Your task: Scan the data below for lines holding the word "Setup", and copy each line found.

Data for analysis:
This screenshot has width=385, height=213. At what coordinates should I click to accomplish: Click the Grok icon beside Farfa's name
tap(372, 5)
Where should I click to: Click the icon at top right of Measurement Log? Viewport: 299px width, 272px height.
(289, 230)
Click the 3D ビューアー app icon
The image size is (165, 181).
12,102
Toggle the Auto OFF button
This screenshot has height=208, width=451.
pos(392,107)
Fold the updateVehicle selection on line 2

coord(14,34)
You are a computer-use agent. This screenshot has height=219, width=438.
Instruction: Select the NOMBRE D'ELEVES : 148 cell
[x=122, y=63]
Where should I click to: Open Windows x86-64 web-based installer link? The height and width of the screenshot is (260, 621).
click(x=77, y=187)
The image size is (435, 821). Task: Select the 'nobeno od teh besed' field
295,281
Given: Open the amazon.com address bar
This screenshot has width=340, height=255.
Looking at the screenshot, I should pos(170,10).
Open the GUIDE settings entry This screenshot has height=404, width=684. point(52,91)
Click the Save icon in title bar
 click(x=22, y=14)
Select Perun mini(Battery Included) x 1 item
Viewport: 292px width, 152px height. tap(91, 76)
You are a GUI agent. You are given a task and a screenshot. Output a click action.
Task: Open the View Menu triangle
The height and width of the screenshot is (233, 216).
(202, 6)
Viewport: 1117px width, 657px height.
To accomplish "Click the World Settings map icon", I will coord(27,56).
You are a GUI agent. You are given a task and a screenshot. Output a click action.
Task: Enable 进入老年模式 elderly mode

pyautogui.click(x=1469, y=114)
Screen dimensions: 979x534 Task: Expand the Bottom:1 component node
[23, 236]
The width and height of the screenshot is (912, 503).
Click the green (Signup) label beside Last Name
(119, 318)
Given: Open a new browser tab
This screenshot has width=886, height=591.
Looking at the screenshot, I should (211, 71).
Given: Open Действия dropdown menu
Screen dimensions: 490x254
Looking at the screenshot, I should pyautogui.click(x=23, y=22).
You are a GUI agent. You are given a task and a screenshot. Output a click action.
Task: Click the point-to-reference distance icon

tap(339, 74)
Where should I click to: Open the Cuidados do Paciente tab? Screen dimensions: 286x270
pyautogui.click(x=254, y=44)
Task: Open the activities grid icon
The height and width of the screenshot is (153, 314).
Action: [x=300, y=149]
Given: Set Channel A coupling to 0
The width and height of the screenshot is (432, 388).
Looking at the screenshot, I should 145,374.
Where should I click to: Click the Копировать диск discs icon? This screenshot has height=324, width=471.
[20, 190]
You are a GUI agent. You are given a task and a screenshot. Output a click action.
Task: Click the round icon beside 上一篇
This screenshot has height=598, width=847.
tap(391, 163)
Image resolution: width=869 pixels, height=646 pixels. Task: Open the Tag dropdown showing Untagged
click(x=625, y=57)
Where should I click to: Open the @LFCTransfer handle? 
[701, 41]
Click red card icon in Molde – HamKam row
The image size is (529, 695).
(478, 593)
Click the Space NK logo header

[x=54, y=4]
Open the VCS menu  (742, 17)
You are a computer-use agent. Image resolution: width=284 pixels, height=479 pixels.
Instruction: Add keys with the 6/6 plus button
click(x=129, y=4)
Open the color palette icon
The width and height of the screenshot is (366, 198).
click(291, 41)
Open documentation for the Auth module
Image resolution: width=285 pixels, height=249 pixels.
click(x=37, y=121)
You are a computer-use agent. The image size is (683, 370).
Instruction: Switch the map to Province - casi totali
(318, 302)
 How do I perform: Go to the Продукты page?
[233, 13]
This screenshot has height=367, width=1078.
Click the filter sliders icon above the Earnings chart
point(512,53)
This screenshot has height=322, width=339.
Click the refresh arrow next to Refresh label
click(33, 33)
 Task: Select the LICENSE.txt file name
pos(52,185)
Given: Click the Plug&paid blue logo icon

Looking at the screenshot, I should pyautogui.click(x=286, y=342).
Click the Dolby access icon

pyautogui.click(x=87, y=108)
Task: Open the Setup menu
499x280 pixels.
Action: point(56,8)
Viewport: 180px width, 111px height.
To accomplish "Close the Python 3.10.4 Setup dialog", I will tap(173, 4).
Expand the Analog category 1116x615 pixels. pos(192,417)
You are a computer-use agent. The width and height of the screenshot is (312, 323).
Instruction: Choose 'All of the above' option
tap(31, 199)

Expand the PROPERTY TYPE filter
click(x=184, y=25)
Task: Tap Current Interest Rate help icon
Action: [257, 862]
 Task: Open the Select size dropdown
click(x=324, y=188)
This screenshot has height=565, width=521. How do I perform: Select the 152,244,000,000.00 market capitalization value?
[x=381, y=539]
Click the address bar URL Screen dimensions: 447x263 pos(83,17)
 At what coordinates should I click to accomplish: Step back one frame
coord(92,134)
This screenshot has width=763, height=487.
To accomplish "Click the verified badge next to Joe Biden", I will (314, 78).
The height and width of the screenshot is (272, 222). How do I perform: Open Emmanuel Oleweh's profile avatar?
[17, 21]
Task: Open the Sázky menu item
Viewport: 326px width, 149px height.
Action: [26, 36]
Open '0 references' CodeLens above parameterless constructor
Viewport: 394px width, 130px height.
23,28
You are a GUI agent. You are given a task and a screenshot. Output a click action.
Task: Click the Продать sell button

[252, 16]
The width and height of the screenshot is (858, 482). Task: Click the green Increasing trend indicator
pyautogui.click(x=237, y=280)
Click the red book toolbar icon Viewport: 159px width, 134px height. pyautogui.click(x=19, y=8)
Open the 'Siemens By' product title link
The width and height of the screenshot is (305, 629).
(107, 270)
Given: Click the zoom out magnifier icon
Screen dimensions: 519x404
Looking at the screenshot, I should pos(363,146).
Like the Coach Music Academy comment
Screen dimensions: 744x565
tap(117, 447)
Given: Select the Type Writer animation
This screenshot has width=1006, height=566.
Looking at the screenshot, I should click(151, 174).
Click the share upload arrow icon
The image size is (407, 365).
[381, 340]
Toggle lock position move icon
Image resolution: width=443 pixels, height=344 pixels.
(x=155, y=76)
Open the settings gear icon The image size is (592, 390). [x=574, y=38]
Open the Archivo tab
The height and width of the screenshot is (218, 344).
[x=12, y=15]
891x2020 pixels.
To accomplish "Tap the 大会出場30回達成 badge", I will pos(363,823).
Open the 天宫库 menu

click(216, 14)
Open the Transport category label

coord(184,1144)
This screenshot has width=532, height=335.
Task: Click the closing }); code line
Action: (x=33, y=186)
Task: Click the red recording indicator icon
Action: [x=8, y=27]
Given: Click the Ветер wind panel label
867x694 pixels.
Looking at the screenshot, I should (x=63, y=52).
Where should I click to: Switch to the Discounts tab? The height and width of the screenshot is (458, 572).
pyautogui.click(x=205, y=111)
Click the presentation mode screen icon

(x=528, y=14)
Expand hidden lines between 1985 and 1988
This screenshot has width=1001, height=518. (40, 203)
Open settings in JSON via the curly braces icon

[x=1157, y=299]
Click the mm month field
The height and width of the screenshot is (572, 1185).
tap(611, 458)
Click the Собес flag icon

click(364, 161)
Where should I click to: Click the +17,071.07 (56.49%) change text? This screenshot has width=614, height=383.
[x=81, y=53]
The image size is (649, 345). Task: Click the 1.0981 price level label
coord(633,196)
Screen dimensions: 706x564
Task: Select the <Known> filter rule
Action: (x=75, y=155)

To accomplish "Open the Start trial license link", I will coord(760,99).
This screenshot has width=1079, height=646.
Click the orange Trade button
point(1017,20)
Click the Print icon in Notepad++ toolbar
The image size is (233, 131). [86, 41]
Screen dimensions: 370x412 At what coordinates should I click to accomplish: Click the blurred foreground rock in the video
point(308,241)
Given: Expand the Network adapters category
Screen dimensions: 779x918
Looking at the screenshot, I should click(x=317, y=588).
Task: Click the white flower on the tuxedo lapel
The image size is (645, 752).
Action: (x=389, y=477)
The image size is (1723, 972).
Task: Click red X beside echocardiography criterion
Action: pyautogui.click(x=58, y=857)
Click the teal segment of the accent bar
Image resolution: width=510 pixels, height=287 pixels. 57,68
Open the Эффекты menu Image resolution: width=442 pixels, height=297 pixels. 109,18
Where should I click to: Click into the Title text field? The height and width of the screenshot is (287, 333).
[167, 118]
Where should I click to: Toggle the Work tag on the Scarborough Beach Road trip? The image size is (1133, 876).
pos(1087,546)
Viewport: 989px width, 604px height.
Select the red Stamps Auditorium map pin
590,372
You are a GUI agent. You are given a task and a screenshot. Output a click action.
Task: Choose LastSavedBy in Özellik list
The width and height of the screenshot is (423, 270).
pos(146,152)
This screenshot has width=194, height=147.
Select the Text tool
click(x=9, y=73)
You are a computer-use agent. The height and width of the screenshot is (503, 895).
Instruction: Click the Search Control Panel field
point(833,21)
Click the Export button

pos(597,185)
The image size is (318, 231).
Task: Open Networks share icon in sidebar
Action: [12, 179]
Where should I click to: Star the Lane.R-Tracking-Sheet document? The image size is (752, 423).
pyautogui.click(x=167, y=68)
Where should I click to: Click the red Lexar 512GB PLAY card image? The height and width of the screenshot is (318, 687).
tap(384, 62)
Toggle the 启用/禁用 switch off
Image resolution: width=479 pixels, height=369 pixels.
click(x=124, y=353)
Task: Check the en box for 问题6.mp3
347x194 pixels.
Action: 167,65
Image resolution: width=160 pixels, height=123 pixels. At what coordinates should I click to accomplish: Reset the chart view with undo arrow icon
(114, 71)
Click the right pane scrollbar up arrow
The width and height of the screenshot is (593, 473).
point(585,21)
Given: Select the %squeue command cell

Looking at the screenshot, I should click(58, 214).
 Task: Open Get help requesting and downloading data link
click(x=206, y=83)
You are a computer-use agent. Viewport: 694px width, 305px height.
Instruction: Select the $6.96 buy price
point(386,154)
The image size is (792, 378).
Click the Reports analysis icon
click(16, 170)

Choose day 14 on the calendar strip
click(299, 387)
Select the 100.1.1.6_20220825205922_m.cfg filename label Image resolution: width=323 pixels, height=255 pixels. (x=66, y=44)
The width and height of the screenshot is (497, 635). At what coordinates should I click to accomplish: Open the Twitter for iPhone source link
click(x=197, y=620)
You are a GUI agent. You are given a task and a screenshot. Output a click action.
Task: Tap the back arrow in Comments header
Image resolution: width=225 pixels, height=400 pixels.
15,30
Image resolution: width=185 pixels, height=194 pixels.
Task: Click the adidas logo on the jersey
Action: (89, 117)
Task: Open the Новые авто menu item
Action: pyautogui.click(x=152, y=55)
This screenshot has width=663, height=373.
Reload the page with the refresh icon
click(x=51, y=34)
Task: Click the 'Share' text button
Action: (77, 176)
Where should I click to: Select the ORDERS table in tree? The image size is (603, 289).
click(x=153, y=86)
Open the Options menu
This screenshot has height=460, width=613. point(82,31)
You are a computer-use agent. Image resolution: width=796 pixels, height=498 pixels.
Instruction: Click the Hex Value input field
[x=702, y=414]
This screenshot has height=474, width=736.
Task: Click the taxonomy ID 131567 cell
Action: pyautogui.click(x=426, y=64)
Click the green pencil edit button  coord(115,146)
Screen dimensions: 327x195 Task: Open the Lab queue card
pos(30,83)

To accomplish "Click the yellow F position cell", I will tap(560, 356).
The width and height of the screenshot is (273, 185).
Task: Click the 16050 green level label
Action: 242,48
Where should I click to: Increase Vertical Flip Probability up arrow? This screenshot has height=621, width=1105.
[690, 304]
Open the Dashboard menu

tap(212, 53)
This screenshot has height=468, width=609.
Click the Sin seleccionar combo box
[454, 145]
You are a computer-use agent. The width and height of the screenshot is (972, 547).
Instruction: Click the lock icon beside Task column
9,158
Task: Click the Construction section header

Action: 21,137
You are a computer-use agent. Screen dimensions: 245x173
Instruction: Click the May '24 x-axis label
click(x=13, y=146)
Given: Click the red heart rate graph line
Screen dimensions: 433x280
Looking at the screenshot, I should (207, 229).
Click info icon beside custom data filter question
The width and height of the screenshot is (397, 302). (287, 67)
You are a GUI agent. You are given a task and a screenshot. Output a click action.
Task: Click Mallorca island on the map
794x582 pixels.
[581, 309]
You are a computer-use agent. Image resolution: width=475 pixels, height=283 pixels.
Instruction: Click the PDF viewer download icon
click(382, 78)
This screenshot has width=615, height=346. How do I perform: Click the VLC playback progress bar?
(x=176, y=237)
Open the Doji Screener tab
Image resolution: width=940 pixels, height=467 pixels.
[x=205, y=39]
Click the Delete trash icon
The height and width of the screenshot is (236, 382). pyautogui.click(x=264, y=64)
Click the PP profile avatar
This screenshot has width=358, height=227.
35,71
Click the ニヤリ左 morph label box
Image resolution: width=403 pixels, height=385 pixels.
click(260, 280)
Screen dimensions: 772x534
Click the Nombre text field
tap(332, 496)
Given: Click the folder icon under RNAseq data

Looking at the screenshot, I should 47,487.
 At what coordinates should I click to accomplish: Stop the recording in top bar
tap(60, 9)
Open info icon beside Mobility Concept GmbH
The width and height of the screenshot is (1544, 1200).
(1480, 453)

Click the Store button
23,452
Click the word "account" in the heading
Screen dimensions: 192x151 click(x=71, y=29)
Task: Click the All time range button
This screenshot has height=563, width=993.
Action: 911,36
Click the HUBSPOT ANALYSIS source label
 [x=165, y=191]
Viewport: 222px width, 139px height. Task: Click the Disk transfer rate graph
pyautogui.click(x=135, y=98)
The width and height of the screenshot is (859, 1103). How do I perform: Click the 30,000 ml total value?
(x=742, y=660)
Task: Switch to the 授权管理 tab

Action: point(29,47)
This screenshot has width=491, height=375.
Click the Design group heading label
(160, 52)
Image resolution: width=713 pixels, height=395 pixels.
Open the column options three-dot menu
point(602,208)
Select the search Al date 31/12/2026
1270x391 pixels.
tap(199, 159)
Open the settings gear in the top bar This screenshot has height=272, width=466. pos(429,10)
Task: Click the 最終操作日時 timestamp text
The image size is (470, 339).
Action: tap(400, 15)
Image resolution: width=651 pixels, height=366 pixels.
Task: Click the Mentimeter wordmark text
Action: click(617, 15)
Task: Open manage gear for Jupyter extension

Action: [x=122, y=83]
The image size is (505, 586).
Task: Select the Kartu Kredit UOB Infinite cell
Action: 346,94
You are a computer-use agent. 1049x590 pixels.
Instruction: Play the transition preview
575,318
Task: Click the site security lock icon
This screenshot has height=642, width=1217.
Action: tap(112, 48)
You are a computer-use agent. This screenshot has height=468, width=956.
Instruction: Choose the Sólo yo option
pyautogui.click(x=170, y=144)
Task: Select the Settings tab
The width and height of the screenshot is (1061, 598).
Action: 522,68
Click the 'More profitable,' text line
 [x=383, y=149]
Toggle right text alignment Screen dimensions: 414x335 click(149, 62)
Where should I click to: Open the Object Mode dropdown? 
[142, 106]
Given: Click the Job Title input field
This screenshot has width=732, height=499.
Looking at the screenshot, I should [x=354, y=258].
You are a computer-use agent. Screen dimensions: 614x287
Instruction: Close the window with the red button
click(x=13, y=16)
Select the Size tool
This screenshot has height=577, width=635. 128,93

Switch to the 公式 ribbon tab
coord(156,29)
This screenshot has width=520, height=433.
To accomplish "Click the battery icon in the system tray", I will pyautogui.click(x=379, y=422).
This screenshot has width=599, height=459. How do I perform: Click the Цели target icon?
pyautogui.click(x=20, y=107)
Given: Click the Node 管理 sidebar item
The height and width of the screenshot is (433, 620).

Output:
Task: Open the Setup menu
To accomplish "Close the Python 3.10.4 Setup dialog", I will tap(173, 4).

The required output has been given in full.